Authored by craig.topper on Nov 9 2018, 12:33 PM.

Details

Summary

Previously, the extend_vector_inreg opcode required their input register to be the same total width as their output. But this doesn't match up with how the X86 instructions are defined. For X86 the input just needs to be a legal type with at least enough elements to cover the output.

This patch weakens the check on these nodes and allows them to be used as long as they have more input elements than output elements. I haven't changed type legalization behavior so it will still create them with matching input and output sizes.

X86 will custom legalize these nodes by shrinking the input to be a 128 bit vector and once we've done that we treat them as legal operations. We still have one case during type legalization where we must custom handle v64i8 on avx512f targets without avx512bw where v64i8 isn't a legal type. In this case we will custom type legalize to a *extend_vector_inreg with a v16i8 input. After that the input is a legal type so type legalization should ignore the node and doesn't need to know about the relaxed restriction. We are no longer allowed to use the default expansion for these nodes during vector op legalization since the default expansion uses a shuffle which required the widths to match. Custom legalization for all types will prevent us from reaching the default expansion code.
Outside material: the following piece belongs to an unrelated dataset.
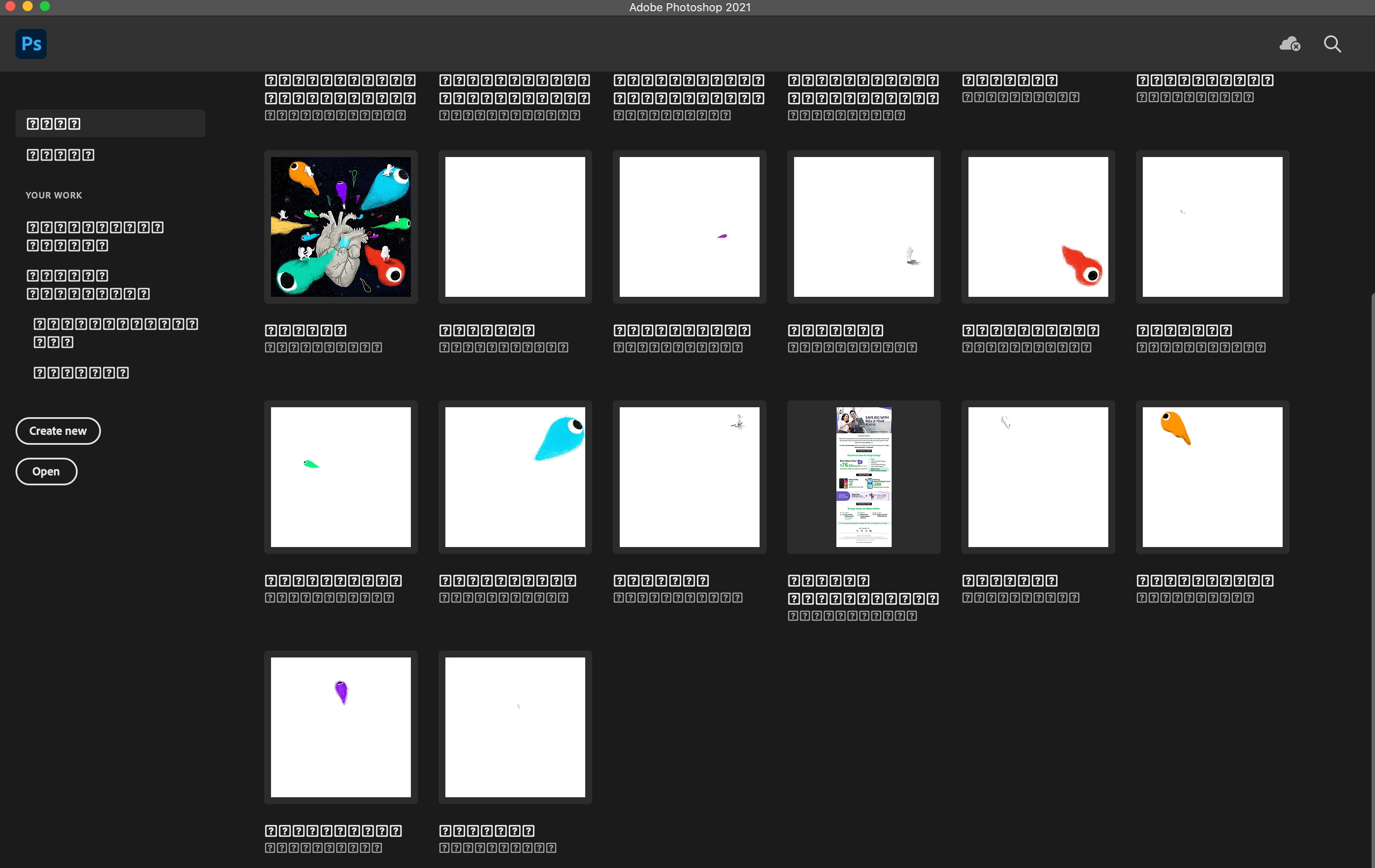Open the small green fish-shaped thumbnail

(x=341, y=477)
I believe DAG combine works correctly with the released restriction because it doesn't check the number of input elements.

The rest of the patch is changing X86 to use either the vector_inreg nodes or the regular zero_extend/sign_extend nodes. I had to add additional isel patterns to handle any_extend during isel since simplifydemandedbits can create them at any time so we can't legalize to zero_extend before isel. We don't yet create any_extend_vector_inreg in simplifydemandedbits.

Diff Detail

Repository
rL LLVM

Event Timeline

craig.topper created this revision.Nov 9 2018, 12:33 PM
craig.topper added inline comments.
lib/Target/X86/X86ISelLowering.cpp
40087 ↗(On Diff #173412)

I just flipped this in case we ever wanted to send ANY_EXTEND_VECTOR_INREG in here.

40100 ↗(On Diff #173412)

It seems this code is unnecessary either due to this change or before this change. I didn't check which. I removed it assuming I'd need to put some of it back when tests failed but nothing did so I left it out.
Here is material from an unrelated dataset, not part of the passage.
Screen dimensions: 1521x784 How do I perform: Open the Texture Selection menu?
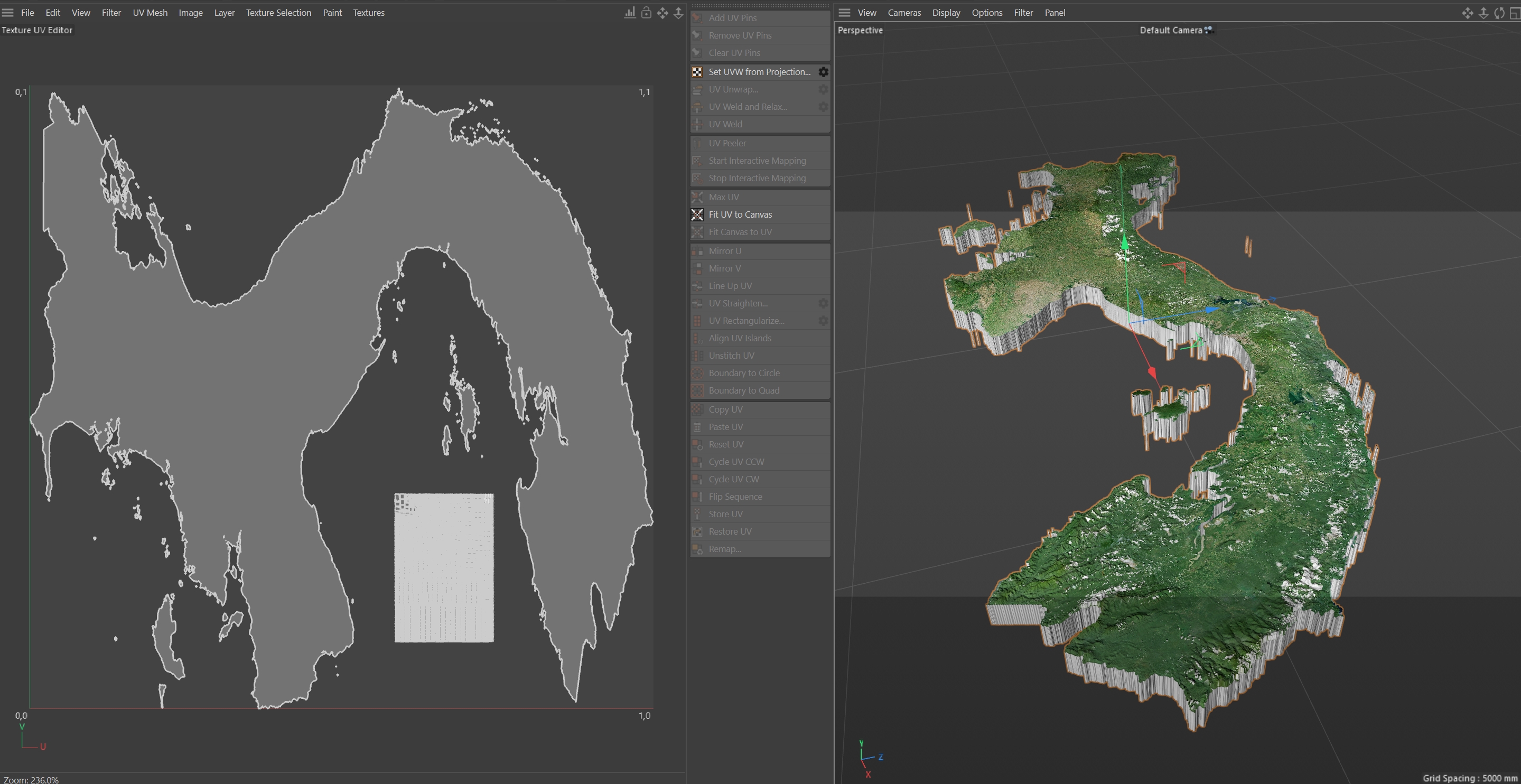[278, 12]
Please can you add context?

lib/Target/X86/X86ISelLowering.cpp
1345 ↗(On Diff #173412)

Move these into the for loop?

5477 ↗(On Diff #173412)

I think there is an InVT type in this function?

19830 ↗(On Diff #173412)

InVT?

40100 ↗(On Diff #173412)

NFC pre-removal?

Address comments and hopefully arcanist adds context.

Rebase to remove a commented out line in combineVSZext

RKSimon accepted this revision.Nov 13 2018, 5:57 AM

LGTM

lib/Target/X86/X86ISelLowering.cpp
40087 ↗(On Diff #173412)

Do this as a separate pre-commit? Not sure if its worth it or not - but seems only tangentially related.

This revision is now accepted and ready to land.Nov 13 2018, 5:57 AM
This revision was automatically updated to reflect the committed changes.